Newsom named a task force Friday to help the state recover economically after he begins easing restrictions, although such a move isn’t expected for several weeks. The nonpartisan panel of billionaires and corporate leaders includes all four living former governors — two Democrats, like Newsom, and two Republicans.
The panel’s appointment comes after dismal unemployment figures ended a record 10-year economic growth streak Friday. The job losses were based on a survey taken the week that included March 12, meaning most of the state’s job losses aren’t reflected in that figure.

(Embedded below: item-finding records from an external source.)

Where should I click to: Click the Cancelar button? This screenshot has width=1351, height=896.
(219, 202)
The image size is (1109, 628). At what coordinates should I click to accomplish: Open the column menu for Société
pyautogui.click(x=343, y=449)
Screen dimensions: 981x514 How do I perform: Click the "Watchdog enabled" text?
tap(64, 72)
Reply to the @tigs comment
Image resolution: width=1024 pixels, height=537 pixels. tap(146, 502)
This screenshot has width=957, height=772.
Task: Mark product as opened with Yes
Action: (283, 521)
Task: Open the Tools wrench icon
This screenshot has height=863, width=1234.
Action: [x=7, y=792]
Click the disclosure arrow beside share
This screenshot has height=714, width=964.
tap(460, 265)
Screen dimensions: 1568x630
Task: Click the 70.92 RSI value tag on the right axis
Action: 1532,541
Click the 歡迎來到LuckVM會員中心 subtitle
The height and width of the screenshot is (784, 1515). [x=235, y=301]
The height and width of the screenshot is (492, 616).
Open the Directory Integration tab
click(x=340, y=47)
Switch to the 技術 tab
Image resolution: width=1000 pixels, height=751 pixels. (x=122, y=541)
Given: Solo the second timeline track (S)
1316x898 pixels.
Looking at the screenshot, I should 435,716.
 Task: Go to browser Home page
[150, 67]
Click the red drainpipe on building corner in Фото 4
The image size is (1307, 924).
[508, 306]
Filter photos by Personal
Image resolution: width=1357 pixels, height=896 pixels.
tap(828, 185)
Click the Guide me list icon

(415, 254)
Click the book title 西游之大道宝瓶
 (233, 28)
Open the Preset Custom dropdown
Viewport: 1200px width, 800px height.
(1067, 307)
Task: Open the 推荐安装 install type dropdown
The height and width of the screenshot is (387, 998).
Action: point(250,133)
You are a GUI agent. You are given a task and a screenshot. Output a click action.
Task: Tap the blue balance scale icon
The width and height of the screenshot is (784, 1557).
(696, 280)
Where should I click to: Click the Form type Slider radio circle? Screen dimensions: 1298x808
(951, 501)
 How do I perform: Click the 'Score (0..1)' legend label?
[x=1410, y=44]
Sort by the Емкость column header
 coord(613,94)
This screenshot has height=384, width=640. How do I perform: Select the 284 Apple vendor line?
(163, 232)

On Friday, Newsom announced 3.1 million people have filed for unemployment benefits since mid-March.
“We are now in a pandemic-induced recession here in the state of California,” Newsom said. “These are sober and challenging times.”
In order to begin lifting restrictions that will allow the reopening of businesses, the state will need to test 25,000 people a day and track down those they may have infected, a big task in the nation’s most populous state. Testing has been problematic for weeks across the U.S., with fewer than 20,000 administered each day, though testing sites continue to expand. Several areas have begun offering COVID-19 tests to people without symptoms.
Expanding testing to those who aren’t necessarily feeling sick is “going to be a key indicator for understanding how it spreads and knowing where our areas of concern are,” said Dr. Cameron Kaiser, Riverside County’s public health officer.